Radar images returned by the Cassini spacecraft now circling Saturn contained a surprise about the gas giant’s planet-size moon Titan: Its frozen surface is covered with dunes that rival Earth’s deserts. “We’ve been bewildered for some time by the forms we’ve seen in the Cassini data,” says Ralph Lorenz, Cassini team member at the Lunar and Planetary Laboratory in Tucson, Arizona. “The exciting thing is that we can now start to make sense of things on Titan,” he says.
Lorenz and others believe the dunes — one of the few earthlike formations seen on the bizarre moon — may consist of pulverized water ice. Titan’s surface comprises primarily water ice frozen rock-hard in Titan’s frigid temperature (–290º Fahrenheit, –179º Celsius). Titan’s ice plays the same role that stone does on Earth. Relentless winds may break down the ice into particles similar to terrestrial sand. The roughly parallel dunes spread across regions up to 930 miles (1,500 kilometers) long and are similar in form to the majority of dunes seen on Earth in sites such as Africa’s Namib Desert.
But even more alien processes may be at work, Lorenz reports in the May 5 issue of Science.
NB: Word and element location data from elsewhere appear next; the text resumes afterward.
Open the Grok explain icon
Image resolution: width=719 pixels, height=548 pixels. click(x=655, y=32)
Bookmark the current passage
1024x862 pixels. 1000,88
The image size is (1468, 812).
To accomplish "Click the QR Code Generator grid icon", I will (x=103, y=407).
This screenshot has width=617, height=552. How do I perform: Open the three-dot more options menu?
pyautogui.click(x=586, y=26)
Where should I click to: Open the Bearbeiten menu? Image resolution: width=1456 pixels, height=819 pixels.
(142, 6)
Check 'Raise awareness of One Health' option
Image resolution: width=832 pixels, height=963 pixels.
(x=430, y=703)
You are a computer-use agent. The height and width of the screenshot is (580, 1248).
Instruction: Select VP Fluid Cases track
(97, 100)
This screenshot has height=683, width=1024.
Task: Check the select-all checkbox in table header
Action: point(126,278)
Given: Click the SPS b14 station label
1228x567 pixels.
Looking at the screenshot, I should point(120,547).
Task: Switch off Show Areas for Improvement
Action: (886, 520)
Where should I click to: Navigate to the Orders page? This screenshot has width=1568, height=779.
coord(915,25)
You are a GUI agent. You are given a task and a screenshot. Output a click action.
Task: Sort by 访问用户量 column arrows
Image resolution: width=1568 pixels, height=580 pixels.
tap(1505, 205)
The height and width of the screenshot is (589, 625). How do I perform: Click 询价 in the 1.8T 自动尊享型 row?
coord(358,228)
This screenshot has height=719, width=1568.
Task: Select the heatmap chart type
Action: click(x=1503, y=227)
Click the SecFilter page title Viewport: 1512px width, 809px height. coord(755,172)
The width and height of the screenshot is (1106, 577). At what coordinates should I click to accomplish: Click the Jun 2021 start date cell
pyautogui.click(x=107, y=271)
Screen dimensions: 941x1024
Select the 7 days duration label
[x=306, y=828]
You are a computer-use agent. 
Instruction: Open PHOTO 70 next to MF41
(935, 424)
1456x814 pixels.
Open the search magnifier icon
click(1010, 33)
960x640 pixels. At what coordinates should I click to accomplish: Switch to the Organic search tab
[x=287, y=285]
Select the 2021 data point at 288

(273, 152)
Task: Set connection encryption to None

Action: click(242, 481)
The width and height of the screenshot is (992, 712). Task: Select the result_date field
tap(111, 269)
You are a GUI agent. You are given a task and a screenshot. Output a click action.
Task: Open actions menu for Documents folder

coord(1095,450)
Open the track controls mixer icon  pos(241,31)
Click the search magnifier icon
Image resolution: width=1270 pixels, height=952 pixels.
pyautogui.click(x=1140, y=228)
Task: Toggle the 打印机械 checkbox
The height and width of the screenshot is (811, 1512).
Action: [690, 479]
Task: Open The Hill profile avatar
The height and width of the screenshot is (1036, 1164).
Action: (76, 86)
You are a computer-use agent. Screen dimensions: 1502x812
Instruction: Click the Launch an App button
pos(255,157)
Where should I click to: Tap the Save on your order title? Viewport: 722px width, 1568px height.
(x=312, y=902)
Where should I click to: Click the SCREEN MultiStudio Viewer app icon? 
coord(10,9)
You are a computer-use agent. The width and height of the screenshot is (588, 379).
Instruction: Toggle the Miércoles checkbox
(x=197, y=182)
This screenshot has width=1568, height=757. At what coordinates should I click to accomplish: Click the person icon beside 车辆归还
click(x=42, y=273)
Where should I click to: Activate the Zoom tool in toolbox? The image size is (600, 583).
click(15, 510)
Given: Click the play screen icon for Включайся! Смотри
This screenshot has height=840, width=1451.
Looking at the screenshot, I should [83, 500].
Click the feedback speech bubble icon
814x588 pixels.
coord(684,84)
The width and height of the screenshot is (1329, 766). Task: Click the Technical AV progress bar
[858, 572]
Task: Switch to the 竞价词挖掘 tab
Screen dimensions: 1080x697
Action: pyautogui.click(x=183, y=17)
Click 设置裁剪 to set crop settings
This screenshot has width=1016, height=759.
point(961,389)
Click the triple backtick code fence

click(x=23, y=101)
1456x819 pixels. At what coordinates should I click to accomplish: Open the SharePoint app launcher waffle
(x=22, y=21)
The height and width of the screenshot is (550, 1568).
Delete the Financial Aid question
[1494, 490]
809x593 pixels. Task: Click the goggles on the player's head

A constant rain of organic material drizzles from Titan’s ruddy sky. This sooty sludge may pile up into material that is blown into the dune-like formations visible in Cassini images.
The dunes’ shapes and locations are consistent with this unique tidal wind, which may dominate the near-surface environment. “This is probably one of the neatest implications of our study,” says Lorenz. The circulation of Titan’s atmosphere may echo that of Earth’s Hadley cells, air columns that bring dry air to desert regions while circulating moist air into higher latitudes.
On Titan, any moisture is in the form of liquid methane. Titan’s chilly temperature holds methane to a consistency of thin gasoline. If a Hadley cell-like dynamic is present on Titan, researchers may see more dune-covered areas across Titan’s equatorial region. Nearer the poles, liquid methane may pool into ponds, flowing rivers, or even vast lakes. Future Cassini passes will image higher latitudes. With Cassini’s continued return of rich data, it may be a simple matter of time before scientists decode this mystery.